14 November 2012: release v220.127.116.11. Get it here.. This is a bugfix release, fixing a crash (segfault) that could be caused when you set --max_var_len to very large (megabase) values, plus a few other small changes. See the release notes for further details.
12 October 2012: release v18.104.22.168. This release introduces support for reading GZIPPED FASTQ (and FASTA) and BAM files (alignment information in the BAM is ignored). There are also a number of bugfixes, notably for a nasty bug which created invalid graph binaries. I've also updated the description of the 1000 Genomes Cortex pipeline here . There are a few UI changes - the --format option has been removed, --max_read_len is now only needed if you use --gt.
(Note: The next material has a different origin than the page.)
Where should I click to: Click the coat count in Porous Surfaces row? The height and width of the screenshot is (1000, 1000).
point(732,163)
Also the install process has been updated; you should now only need to run the install shell script, and then compile Cortex itself. run_calls should now work without needing to set any environment variables also.
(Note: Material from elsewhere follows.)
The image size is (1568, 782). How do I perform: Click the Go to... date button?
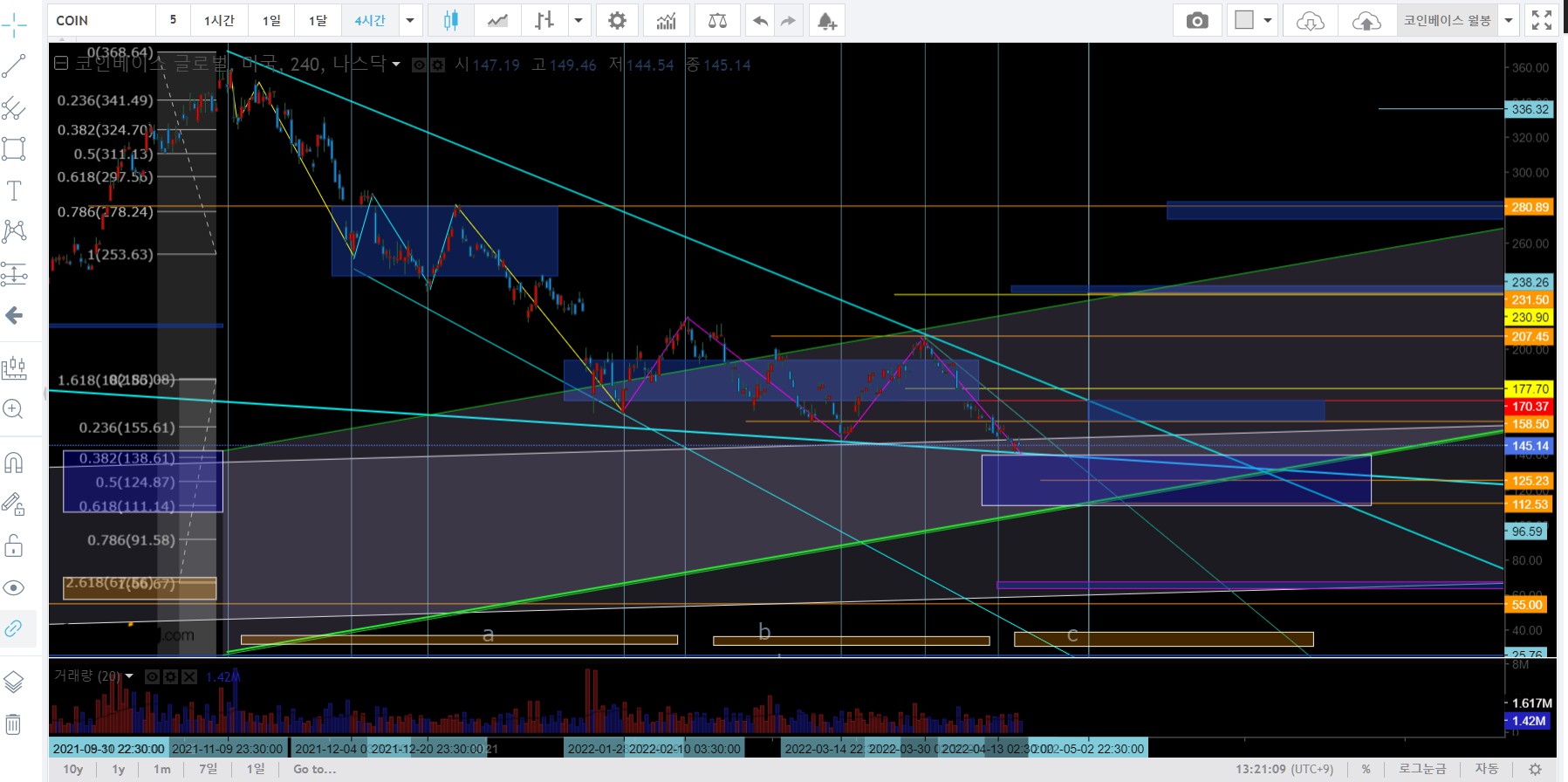(314, 769)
23rd August 2012: Bugfix release v22.214.171.124. The main change in this release is in the scripts/1000genomes directory, which I have not advertised previously. It contains scripts for running Cortex on large numbers (tens, hundreds) of samples with large genomes - i.e. for the 1000 Genomes project. These are to allow collaborators across the world to reliably run a consistent Cortex pipeline on human populations. However this is the first time people other than me have done this, so I expect there may be some smoothing-out of issues in the near future. You can see a PDF describing the pipeline here. I've had enough people ask me about running Cortex on lots of samples with big genomes, that I thought people would find it useful to see the process.
This release is a bugfix for a script in that 1000 Genomes directory, plus fixes for a few potential bugs-in-waiting (array overflow errors) in Cortex itself.
17th August 2012: Bugfix release v126.96.36.199. Thanks to Akdes Serin for finding some bugs in run_calls.pl, and Fernando Cruz, for implicitly pointing out that the INSTALL file had some text referring to an old release. If you are not using run_calls.pl, there is NO benefit to upgrading to this release.
14th August 2012: I've just put a new release v188.8.131.52 up on Sourceforge. Various new features for Cortex itself (genotyping separate from discovery, novel sequence calling), considerable performance improvement thanks to some changes made by Isaac Turner (e.g if I/O is not a bottleneck, loading a human reference genome binary (k=31) now takes 15 minutes where it used to take 45 minutes). However the biggest change in this release is the introduction of a wrapper script that allows you to automate an entire analysis across many samples (from fastq to VCF). The manual has been completely overhauled also.
9th January 2012: The Cortex paper is now out in Nature Genetics! Check it out for a detailed description of our methods for variant discovery and genotyping.
3rd November 2011: We have just released v184.108.40.206 - new features are: better error cleaning, genotype calls and likelihoods, allows dumping of subgraphs found by alignment of sequence to the graph. There is a new dependency on the GNU Scientific Library, which for simplicity I have bundled with cortex_var - this means the zip is a lot bigger than before (about 24Mb). Apologies for this - I'll pare this down in future releases. Note I have modified the binary header for binary files slightly - Cortex will continue to be able to read old binaries.